* [Task brief] Return, word for word, the lines of the listing below from the one with "The height and" through the one with "the first blue", and no other lines.

* [Excerpted data]

- - -

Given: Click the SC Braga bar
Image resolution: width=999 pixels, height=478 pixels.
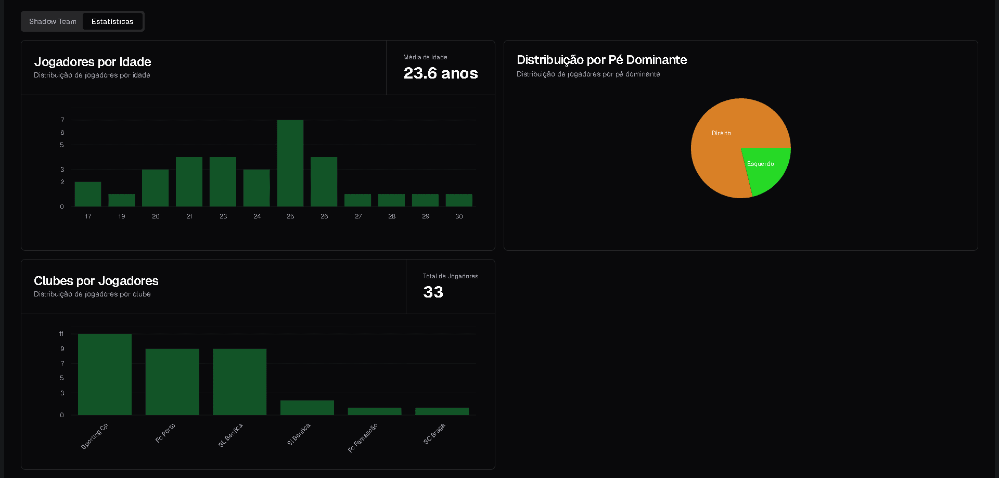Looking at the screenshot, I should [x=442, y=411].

- - -

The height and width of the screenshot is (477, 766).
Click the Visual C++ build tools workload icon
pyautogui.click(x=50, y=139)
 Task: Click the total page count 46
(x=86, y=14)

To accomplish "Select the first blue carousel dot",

- - -

* [Task output]
The height and width of the screenshot is (477, 766).
Click the Visual C++ build tools workload icon
pyautogui.click(x=50, y=139)
 Task: Click the total page count 46
(x=86, y=14)

To accomplish "Select the first blue carousel dot",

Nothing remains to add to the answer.